* _Goal of the exercise_:
Reproduce, character for character, every row from the one containing "Learning Paths (541, 52)" down to the one containing "[ Back ] (948, 863)", including both of those rows.

***** Dataset extract *****

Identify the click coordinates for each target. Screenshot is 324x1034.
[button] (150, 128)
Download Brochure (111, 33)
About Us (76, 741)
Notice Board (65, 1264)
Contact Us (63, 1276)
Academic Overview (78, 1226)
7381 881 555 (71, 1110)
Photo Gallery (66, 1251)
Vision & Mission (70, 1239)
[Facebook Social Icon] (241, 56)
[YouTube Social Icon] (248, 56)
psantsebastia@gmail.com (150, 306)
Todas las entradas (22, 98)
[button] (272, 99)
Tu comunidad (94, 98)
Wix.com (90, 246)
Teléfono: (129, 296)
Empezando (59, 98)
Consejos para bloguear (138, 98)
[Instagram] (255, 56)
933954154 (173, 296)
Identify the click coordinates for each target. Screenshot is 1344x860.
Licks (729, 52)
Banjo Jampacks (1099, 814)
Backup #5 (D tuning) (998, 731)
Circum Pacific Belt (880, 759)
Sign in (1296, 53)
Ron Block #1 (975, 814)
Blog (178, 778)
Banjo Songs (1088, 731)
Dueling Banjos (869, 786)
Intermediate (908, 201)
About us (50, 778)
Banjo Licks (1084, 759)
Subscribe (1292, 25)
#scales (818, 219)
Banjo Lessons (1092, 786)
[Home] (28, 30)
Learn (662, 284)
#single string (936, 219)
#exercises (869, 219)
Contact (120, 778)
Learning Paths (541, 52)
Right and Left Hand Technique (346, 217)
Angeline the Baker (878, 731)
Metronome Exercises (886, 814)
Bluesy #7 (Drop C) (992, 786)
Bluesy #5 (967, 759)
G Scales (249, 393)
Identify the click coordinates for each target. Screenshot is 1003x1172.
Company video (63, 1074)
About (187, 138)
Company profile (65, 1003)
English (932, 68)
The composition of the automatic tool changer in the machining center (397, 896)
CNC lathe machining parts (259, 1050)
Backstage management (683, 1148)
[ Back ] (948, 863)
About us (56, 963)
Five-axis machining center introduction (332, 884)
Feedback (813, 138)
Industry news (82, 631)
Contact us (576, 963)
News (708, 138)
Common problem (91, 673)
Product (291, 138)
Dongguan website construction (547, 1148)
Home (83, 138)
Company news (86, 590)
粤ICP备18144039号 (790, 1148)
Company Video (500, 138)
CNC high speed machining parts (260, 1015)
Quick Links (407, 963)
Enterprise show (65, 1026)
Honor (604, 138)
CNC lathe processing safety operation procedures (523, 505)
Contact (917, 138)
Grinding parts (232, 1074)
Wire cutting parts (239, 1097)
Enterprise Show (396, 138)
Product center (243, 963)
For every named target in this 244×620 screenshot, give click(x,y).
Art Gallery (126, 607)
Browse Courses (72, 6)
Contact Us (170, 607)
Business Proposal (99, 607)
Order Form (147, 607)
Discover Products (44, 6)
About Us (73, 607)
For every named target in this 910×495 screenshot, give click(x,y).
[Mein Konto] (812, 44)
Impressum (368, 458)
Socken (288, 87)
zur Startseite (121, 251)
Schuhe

*****

* _Reply to the exercise_:
Learning Paths (541, 52)
Right and Left Hand Technique (346, 217)
Angeline the Baker (878, 731)
Metronome Exercises (886, 814)
Bluesy #7 (Drop C) (992, 786)
Bluesy #5 (967, 759)
G Scales (249, 393)
Identify the click coordinates for each target. Screenshot is 1003x1172.
Company video (63, 1074)
About (187, 138)
Company profile (65, 1003)
English (932, 68)
The composition of the automatic tool changer in the machining center (397, 896)
CNC lathe machining parts (259, 1050)
Backstage management (683, 1148)
[ Back ] (948, 863)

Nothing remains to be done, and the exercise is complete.